Sekretaris Dinas Bina Marga dan Sumber Daya Air (DBMSDA) Kota Tangsel Judianto mengatakan bahwa pihaknya sudah menyiapkan 20 petugas yang berjaga untuk mengatasi banjir diwilayah Tangsel. “Kerjanya per shift, tapi mereka standby 24 jam nonstop untuk mengatasi banjir,” imbuhnya.
Para pekerja itu lanjut Judianto, dibekali oleh mesin penyedot air serta eskavator mini. “Fungsi eskavator mini sifatnya untuk membuka saluran baru apabila keadaan sudah darurat, untuk membuang air genangan,” katanya.
Judianto menambahkan bahwa tahun lalu ada 31 titik lokasi banjir di wilayah Tangsel seperti perumahan Bukit Pamulang Indah dan perumahan Kayu Gede di Serpong Utara. “Kalau tahun ini masih belum bisa kami pastikan karena intensitas hujannya masih jarang, tidak setiap hari hujan” paparnya.
Selain itu, Judianto mengatakan bahwa tidak ada posko-posko dari dinas Bina Marga.”Kita tidak mendirikan posko karena komunikasi sekarang sudah canggih ya, jadi kalau ada banjir pun masyarakat bisa langsung sms ke kita,” tambahnya. (bp/kt)

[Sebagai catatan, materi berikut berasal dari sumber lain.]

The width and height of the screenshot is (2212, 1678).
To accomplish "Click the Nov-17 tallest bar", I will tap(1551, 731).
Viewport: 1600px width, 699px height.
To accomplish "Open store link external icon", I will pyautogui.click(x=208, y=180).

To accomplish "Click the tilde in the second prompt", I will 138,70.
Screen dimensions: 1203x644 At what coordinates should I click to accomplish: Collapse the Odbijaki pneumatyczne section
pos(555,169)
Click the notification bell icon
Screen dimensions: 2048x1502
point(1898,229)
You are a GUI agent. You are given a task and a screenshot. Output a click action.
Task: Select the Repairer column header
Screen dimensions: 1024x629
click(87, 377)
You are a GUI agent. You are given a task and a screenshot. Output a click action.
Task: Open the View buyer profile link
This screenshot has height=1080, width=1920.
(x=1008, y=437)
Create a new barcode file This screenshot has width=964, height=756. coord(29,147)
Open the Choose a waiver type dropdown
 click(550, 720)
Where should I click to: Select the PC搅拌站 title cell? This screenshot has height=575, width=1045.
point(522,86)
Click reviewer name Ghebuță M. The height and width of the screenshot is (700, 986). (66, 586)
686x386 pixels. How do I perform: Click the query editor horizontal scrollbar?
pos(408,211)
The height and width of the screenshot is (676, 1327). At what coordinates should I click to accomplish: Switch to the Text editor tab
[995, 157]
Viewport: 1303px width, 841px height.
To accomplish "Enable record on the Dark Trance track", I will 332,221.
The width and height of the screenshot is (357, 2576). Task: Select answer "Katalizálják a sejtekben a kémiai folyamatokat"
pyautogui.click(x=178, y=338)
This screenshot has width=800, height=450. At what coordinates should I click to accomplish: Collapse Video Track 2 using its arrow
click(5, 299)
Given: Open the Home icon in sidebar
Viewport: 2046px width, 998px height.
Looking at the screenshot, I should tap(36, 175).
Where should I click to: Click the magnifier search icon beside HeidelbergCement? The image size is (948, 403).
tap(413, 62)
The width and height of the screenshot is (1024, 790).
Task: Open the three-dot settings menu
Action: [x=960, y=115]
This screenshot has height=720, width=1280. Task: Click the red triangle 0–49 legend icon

Sport6 hari agoSusunan Pengurus KONI Tangsel Periode 2025–2029
Tangerang Selatan6 hari agoPengurus KONI Tangsel Masa Bakti 2025–2029 Resmi Dilantik
Pemerintahan5 hari agoBenyamin Davnie: Target Kita, Tangsel Juara Umum Porprov Banten 2026
Sport4 hari agoHasil Persib Bandung vs Persita Tangerang 1-0
Pemberitahuan3 hari agoPendaftaran Calon Paskibraka Kota Tangsel Tahun 2026
Nasional3 hari agoRevisi UU Penyiaran Dinilai Berpotensi Hambat Pertumbuhan Ekonomi Digital
Pemerintahan3 hari agoJam kerja ASN Kota Tangsel Selama Ramadan 1447 Hijriah/2026
Bisnis4 jam agoBRI Life Gelar “The Board’s Charity Engagement”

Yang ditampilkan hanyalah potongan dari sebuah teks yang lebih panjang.